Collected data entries
──────────────────────────────

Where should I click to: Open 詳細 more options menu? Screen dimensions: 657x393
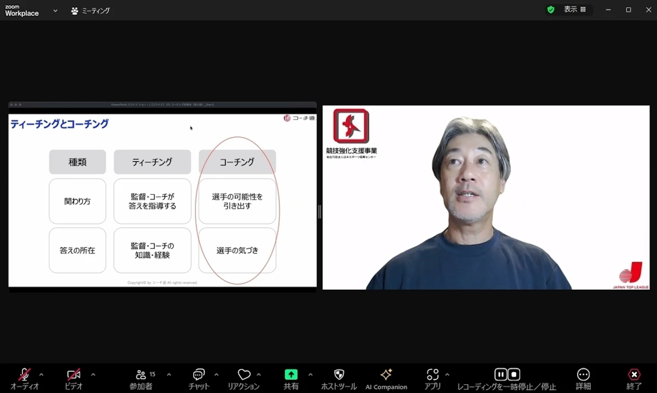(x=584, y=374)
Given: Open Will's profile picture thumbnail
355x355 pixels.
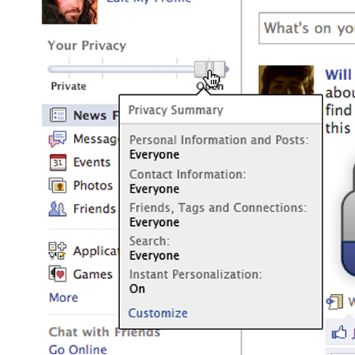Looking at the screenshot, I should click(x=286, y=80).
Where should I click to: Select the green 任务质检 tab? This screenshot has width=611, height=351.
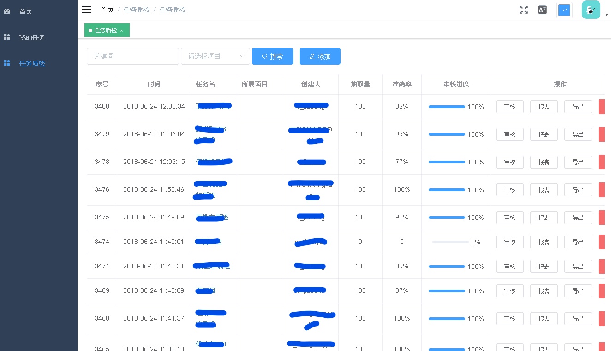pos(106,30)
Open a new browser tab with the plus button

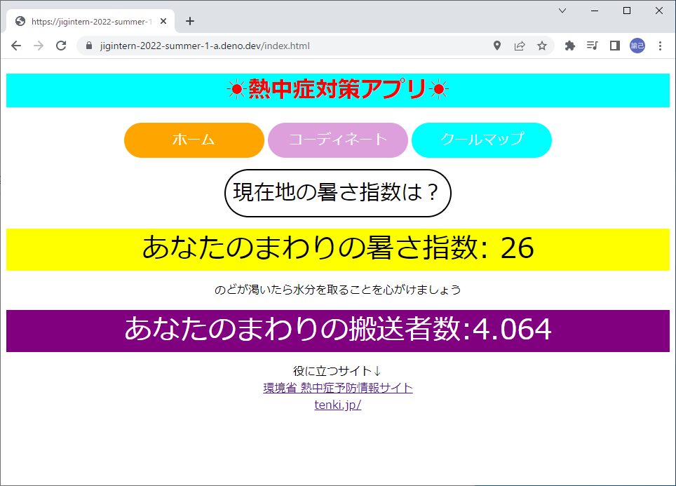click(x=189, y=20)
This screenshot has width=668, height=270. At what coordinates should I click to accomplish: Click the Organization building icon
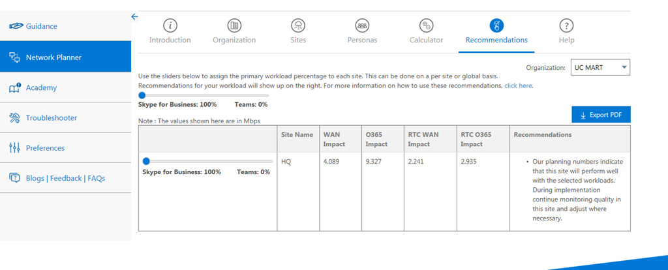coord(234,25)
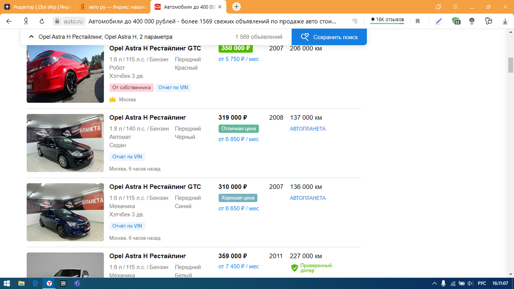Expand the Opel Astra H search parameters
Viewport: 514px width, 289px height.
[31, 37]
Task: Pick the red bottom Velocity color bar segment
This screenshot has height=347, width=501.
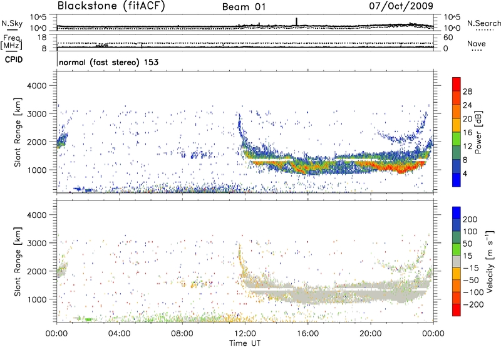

──────────────────────────────

- Work to complete:
From the line with "355x355 pixels." through the final line of the records above, return each line exactly and nothing else. Pictures are to be skipped.

- Completed task:
355x355 pixels.
Looking at the screenshot, I should click(x=286, y=80).
Where should I click to: Select the green 任务质检 tab? This screenshot has width=611, height=351.
pos(106,30)
Open a new browser tab with the plus button

click(x=189, y=20)
This screenshot has width=668, height=270. At what coordinates should I click to accomplish: Click the Organization building icon
coord(234,25)
Expand the Opel Astra H search parameters
Viewport: 514px width, 289px height.
[31, 37]
Task: Pick the red bottom Velocity color bar segment
This screenshot has height=347, width=501.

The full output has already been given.